**Records provided**

*-*-*

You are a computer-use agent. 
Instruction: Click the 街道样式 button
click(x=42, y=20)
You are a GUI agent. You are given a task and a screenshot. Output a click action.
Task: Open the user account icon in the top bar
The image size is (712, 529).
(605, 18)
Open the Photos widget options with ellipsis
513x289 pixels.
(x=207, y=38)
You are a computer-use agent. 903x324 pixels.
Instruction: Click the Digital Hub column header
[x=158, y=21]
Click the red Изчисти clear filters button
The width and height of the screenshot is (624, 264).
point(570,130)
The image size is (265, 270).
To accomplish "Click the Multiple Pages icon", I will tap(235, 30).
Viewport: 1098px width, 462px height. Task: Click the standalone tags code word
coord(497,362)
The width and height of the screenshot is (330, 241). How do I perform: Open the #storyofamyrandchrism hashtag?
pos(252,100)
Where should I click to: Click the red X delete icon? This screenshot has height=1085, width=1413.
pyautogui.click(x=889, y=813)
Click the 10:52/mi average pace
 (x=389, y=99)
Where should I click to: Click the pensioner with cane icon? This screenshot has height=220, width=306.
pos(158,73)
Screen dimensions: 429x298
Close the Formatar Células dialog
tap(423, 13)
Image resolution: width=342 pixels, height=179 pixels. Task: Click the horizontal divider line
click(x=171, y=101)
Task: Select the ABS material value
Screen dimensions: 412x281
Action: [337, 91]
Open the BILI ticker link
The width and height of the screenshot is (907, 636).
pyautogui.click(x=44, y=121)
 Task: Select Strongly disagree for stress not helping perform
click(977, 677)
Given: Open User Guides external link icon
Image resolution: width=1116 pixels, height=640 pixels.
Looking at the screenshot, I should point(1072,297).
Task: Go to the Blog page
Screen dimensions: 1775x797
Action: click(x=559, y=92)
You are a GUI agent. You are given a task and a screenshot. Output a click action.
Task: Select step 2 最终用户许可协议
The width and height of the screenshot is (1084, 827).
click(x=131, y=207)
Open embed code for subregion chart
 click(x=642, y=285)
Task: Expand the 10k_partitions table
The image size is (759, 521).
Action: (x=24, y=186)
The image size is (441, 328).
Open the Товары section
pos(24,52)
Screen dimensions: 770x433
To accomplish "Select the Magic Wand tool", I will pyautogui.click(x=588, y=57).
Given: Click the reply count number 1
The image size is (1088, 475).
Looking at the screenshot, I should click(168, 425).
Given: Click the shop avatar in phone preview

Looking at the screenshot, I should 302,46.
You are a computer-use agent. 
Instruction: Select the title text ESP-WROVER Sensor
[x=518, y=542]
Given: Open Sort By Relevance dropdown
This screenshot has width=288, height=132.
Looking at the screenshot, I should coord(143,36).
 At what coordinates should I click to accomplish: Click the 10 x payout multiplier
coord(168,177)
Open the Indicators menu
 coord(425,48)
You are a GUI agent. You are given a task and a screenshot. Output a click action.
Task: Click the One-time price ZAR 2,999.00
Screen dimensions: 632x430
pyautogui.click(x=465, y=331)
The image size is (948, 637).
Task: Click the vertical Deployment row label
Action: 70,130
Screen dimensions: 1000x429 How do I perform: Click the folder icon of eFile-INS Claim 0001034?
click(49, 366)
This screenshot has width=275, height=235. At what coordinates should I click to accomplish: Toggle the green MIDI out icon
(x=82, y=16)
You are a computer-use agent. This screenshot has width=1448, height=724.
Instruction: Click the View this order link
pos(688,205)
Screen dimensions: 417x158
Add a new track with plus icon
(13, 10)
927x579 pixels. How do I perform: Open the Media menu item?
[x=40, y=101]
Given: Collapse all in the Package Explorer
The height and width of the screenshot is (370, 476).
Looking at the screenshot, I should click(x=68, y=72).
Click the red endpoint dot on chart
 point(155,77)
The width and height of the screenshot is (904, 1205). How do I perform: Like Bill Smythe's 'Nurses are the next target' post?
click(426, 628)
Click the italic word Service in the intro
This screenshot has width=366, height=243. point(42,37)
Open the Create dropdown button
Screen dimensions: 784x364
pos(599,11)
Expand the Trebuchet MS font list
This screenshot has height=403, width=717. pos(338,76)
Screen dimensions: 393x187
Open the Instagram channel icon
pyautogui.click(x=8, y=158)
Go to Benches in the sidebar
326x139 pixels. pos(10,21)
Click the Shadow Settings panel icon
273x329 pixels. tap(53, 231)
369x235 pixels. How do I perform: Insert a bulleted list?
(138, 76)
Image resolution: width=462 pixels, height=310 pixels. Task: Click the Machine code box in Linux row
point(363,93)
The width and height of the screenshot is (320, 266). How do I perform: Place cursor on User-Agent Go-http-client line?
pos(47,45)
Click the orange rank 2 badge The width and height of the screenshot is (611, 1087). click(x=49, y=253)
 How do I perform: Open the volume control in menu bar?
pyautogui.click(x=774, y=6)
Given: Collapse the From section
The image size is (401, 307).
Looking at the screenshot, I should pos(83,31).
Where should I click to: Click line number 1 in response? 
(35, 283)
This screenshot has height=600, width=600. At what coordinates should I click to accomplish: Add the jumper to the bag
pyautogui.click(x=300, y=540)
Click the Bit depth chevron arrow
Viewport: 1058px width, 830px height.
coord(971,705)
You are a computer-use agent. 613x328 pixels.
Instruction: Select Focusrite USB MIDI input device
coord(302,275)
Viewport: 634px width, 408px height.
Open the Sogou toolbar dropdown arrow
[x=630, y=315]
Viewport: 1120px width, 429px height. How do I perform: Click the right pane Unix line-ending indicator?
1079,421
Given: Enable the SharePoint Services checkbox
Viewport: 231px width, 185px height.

*-*-*

**Exercise details**
Copy every line that contains "computer" from the listing above.

**Answer section**
You are a computer-use agent. 
You are a computer-use agent. 903x324 pixels.
You are a computer-use agent. 
You are a computer-use agent. This screenshot has width=1448, height=724.
You are a computer-use agent. 613x328 pixels.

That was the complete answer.